DH had taken over putting DS to bed about a month ago. The night time routine was not working anymore. It was taking me about 2 hours to get DS to sleep and we were all miserable. We wanted him to get used to going to sleep without nursing and eventually fall asleep on his own without being rocked, bounced, etc.

For the first 10 days or so DS would cry for a while (maybe 20 min) in DH's arms. DH reassured him that it was ok and he could go to sleep. He would always go to sleep but it killed me to listen to him so upset. I wanted to stop and go back to the way it was but DH told me to just give him a chance.

Then he moved to the next stage. DH started laying on the bed with him and rubbing his back telling him to go to sleep and everything was ok. He would cry from 10-15 min then go to sleep.

The past week or so, DS has been falling asleep within 5-10 min of DH going up with him and very minimal crying (maybe 1-2 min).
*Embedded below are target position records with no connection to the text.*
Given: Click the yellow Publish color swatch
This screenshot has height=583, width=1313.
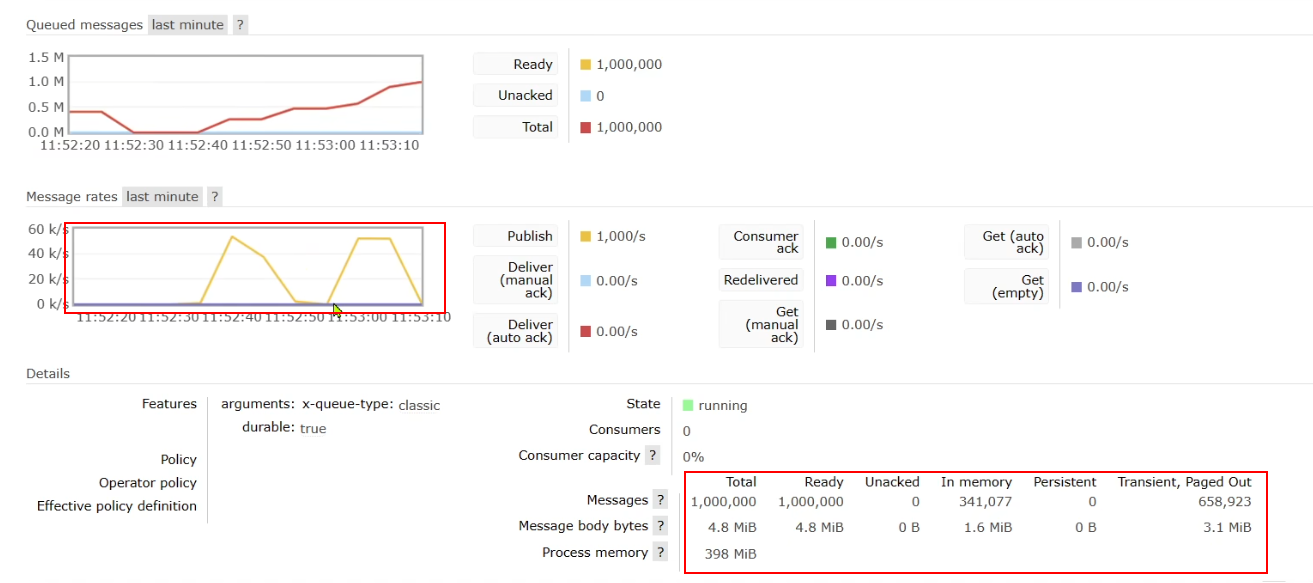Looking at the screenshot, I should (586, 237).
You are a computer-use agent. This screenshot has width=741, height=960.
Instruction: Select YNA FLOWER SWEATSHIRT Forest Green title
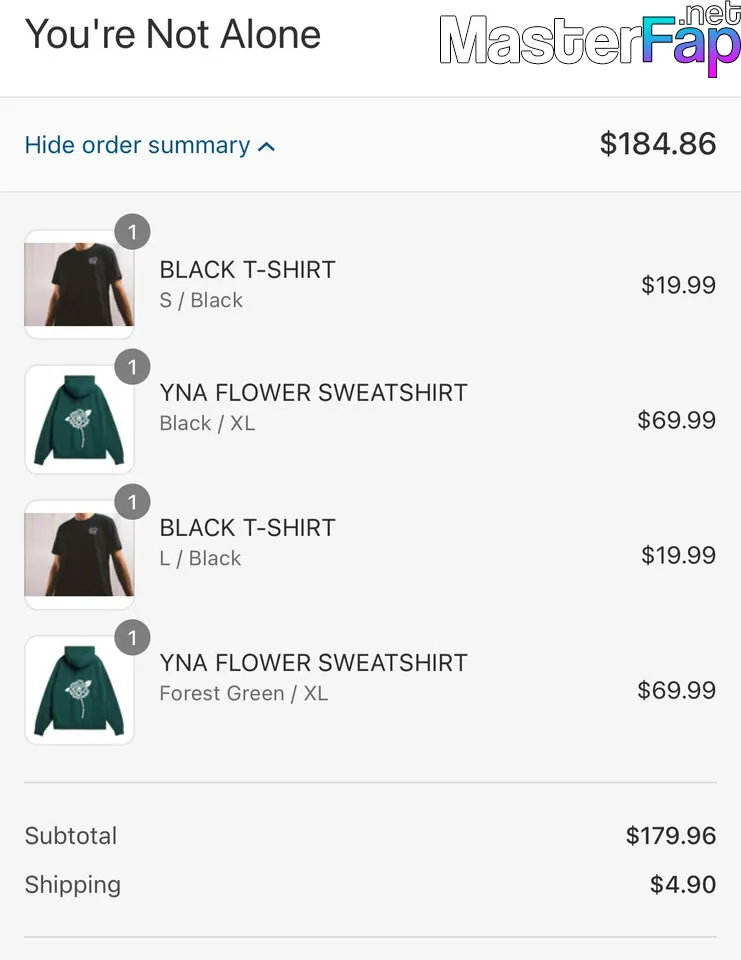point(313,662)
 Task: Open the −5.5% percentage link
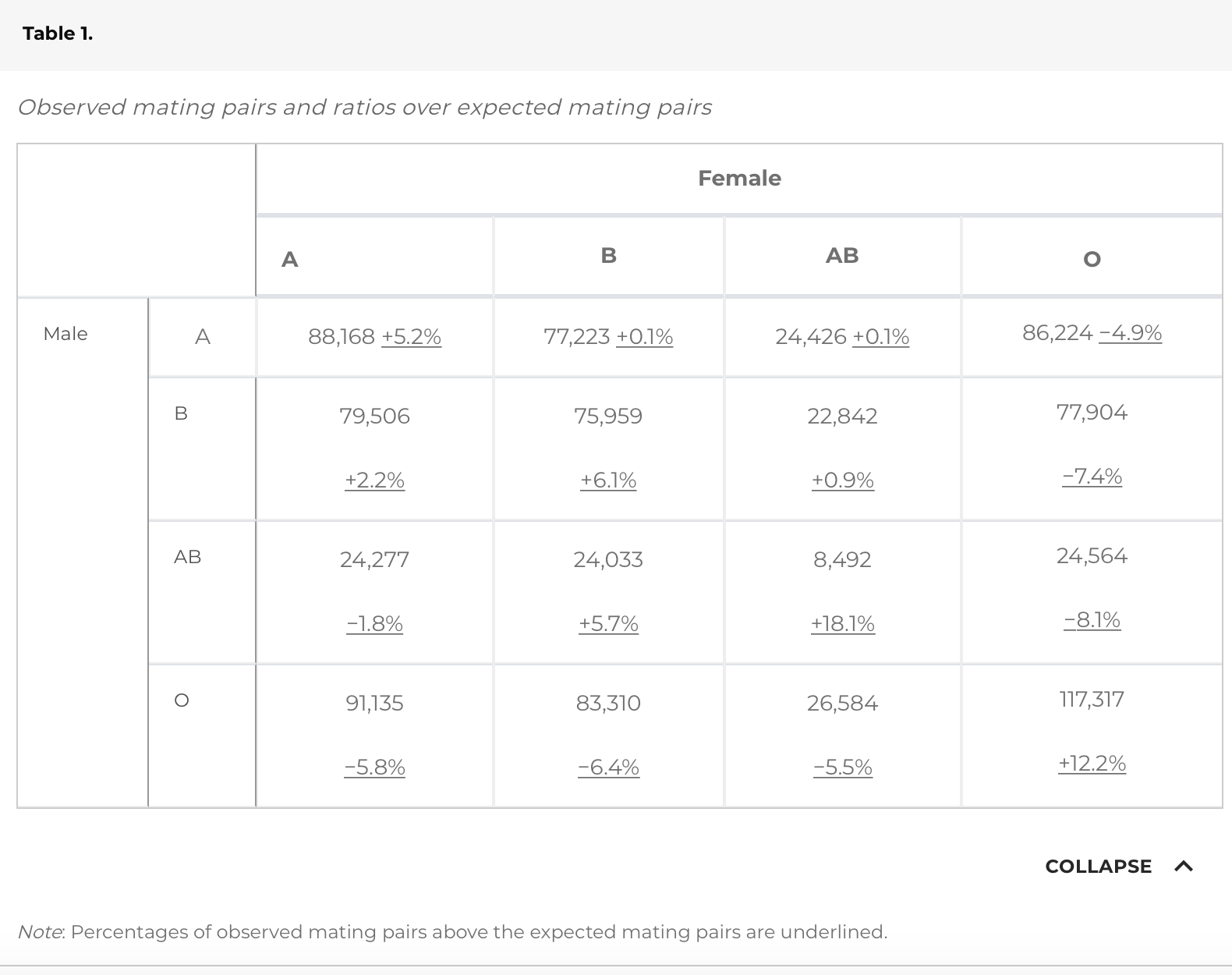tap(842, 767)
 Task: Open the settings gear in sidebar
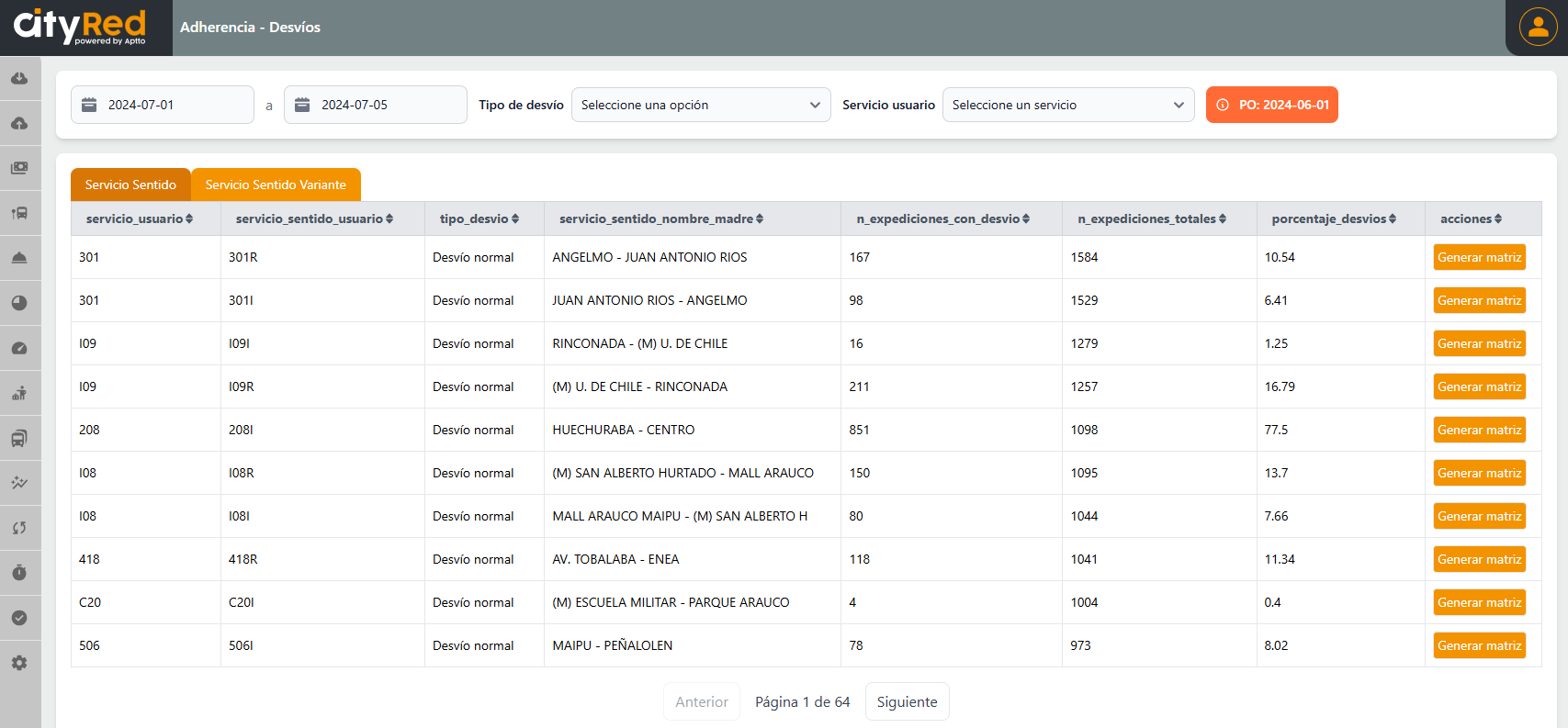click(x=19, y=663)
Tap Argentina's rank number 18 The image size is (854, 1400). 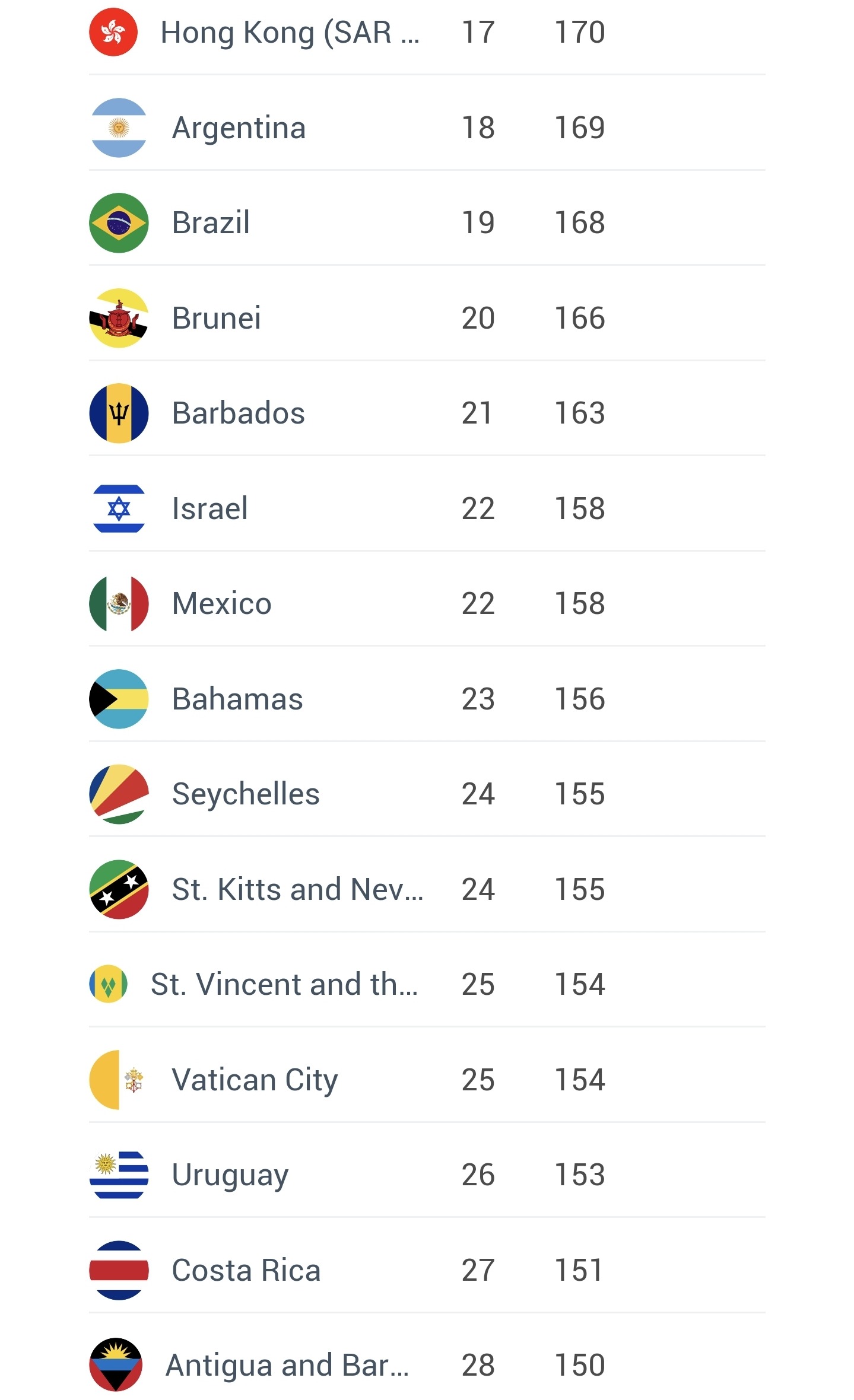478,128
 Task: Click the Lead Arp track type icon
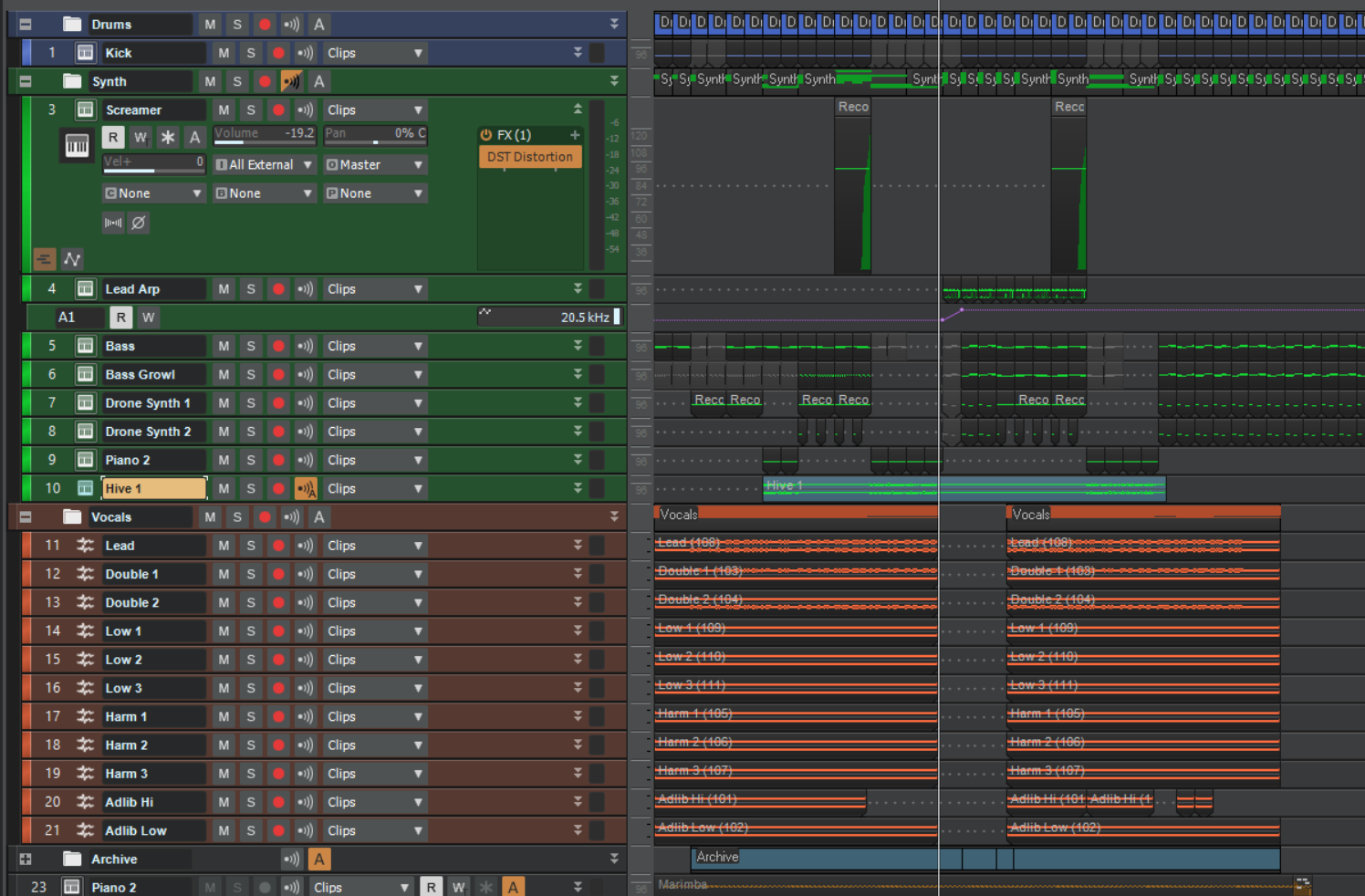[x=85, y=289]
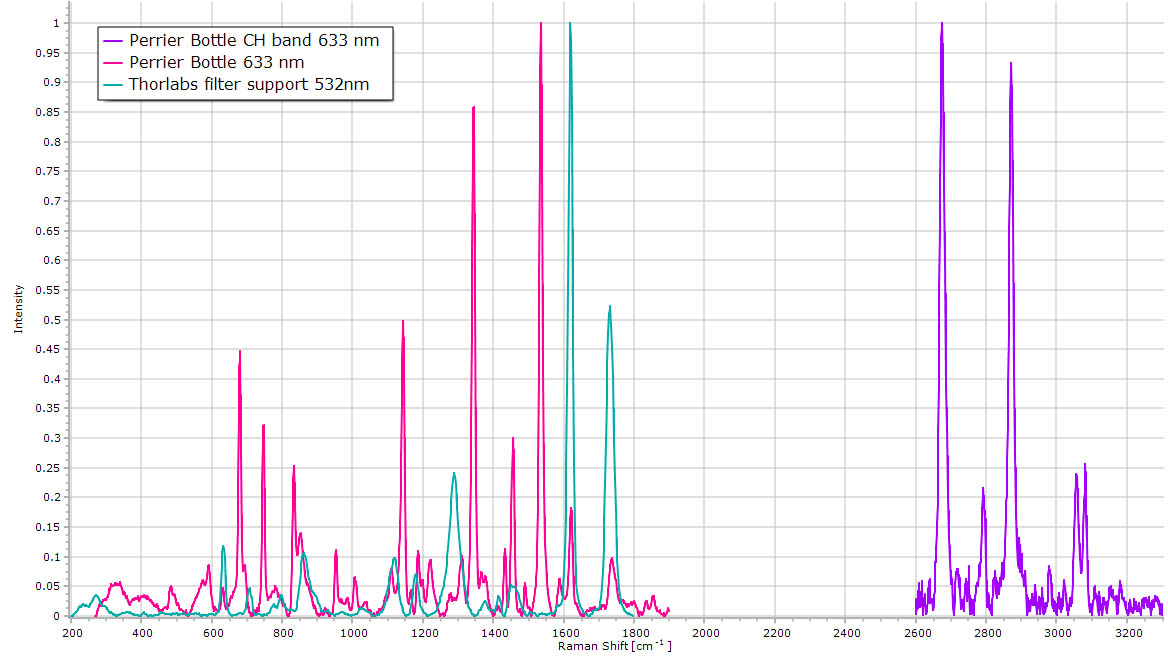Click the '0.5' y-axis tick label
1168x659 pixels.
click(50, 320)
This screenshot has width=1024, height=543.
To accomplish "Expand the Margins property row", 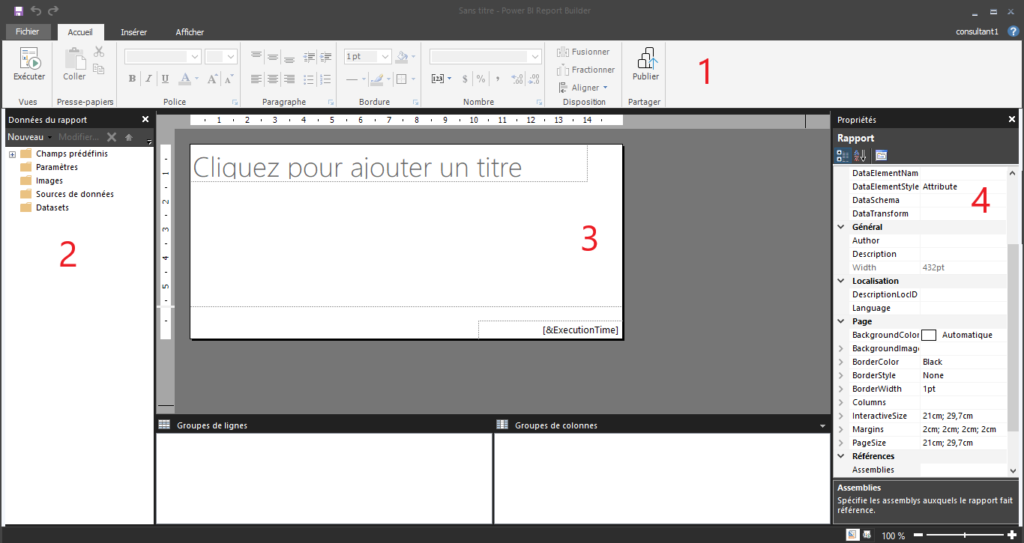I will pos(840,429).
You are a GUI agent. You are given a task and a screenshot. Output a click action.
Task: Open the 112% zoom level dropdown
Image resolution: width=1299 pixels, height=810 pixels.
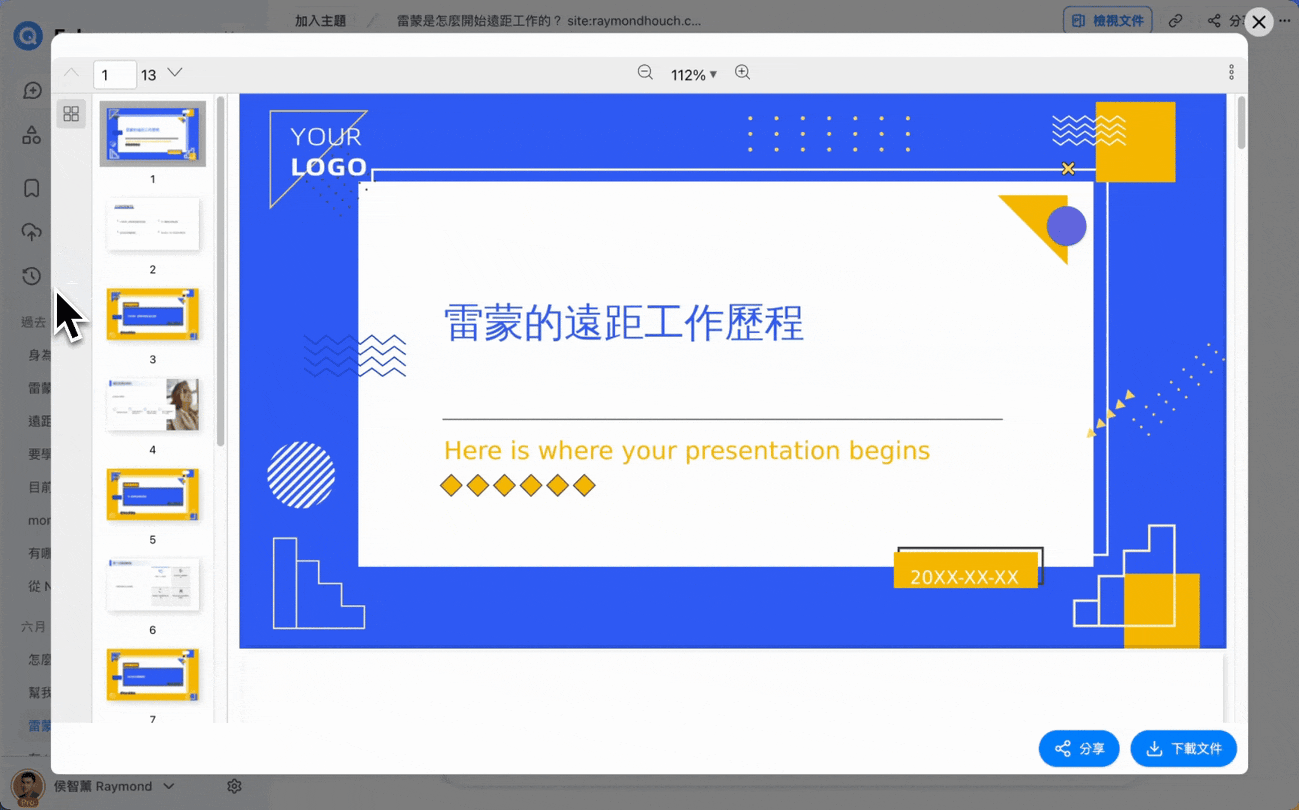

Last night he did not cry at all and DH left him while he was still awake. The baby monitor was on and I heard him say something like "good night little guy. Go to sleep and we will see you in the morning." He came downstairs and I was like ummmm WTF? Not even 5 min later, DH went to check on him and he was asleep.

No crying, no fuss. Just asleep.







:

I could not believe it. I'm happy that we were able to get him to sleep peacefully without CIO and causing trauma for him. He was loved the whole way through the transition.

He is still waking every 1-2 hours to nurse and that is the next step.

We begin night weaning in January after the Christmas break and I hope it's just as gentle as this transition was. I hope to be getting a good 5-7 hour chunk of sleep by spring


----------



## alegna (Jan 14, 2003)

I'm happy that he seems to have adjusted, but crying for extended periods for weeks does not sound gentle to me.

-Angela


----------



## closedaccount15 (Dec 25, 2007)

I have to agree, it doesn't sound gentle to me at all. Even though you didn't leave the room, crying for 15 minutes or more for over 3 weeks seems a long long time.

Maybe it's my child, but if DD cries for more than 2 minutes, she throws up, so we never let her cry if we can help it. Even if I am holding her. So this would never be an option for us.


----------



## Romana (Mar 3, 2006)

Quote:


Originally Posted by *CanidFL* 
It was taking me about 2 hours to get DS to sleep and we were all miserable. We wanted him to get used to going to sleep without nursing and eventually fall asleep on his own without being rocked, bounced, etc.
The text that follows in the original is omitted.